Exemplos como o de Noé, Elias e outros nos ajudam a entender que é perfeitamente normal esperar que Deus execute juízos parciais através dos elementos da natureza.
CONCLUSÃO
Não há como negar o controle absoluto de Deus sobre todas as coisas. No exercício da sua providência ele faz com que todos os termos do seu Decreto sejam cumpridos. E, se não cremos desta maneira, não temos como sustentar a idéia de um Deus soberano que governa, com segurança, todas as coisas para o fim que ele mesmo determinou.
Assim, desde que o pecado entrou no mundo cremos que Deus tem manifestado a sua ira contra toda a impiedade e muitas vezes ele faz isso através do uso de meios, ou seja, mediatamente. E, dentre esses meios, estão os elementos da natureza usados como instrumentos de manifestação da sua justiça.
A geração de Noé e os contemporâneos de Elias, especialmente, puderam contemplar o poder de Deus exercido sobre toda a criação. Eles puderam testificar o que, posteriormente, foi sustentado pelo profeta Isaías que declarou: Isaías 29:6 “Do SENHOR dos Exércitos vem o castigo com trovões, com terremotos, grande estrondo, tufão de vento, tempestade e chamas devoradoras.”.
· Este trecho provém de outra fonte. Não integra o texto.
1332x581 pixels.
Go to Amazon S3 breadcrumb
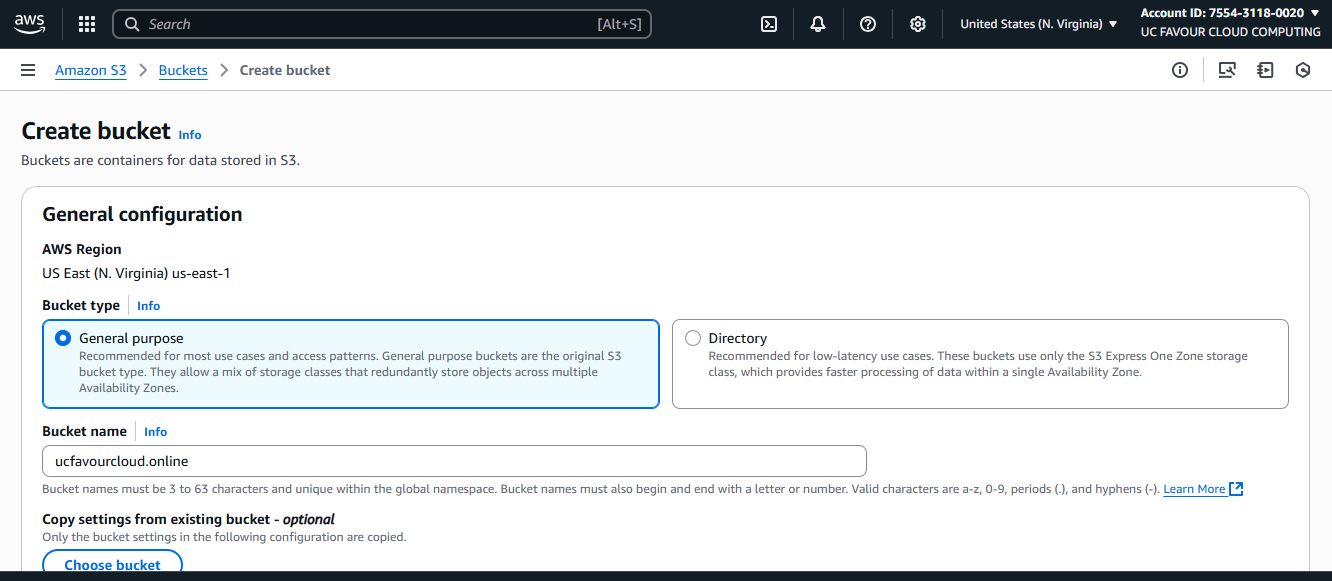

Deste modo concluímos nosso trabalho na certeza de que o Senhor domina sobre tudo e sobre todos. Sobre os homens, sobre os céus, sobre a terra, enfim, sobre toda a sua criação, conduzindo todas as coisas para o cumprimento do seu propósito preordenado na eternidade.
REFERÊNCIAS BIBLIOGRÁFICAS
A Confissão de Fé, o Catecismo Maior, o Breve Catecismo. 1. ed. São Paulo: Casa Editora Presbiteriana, 1991. 451p.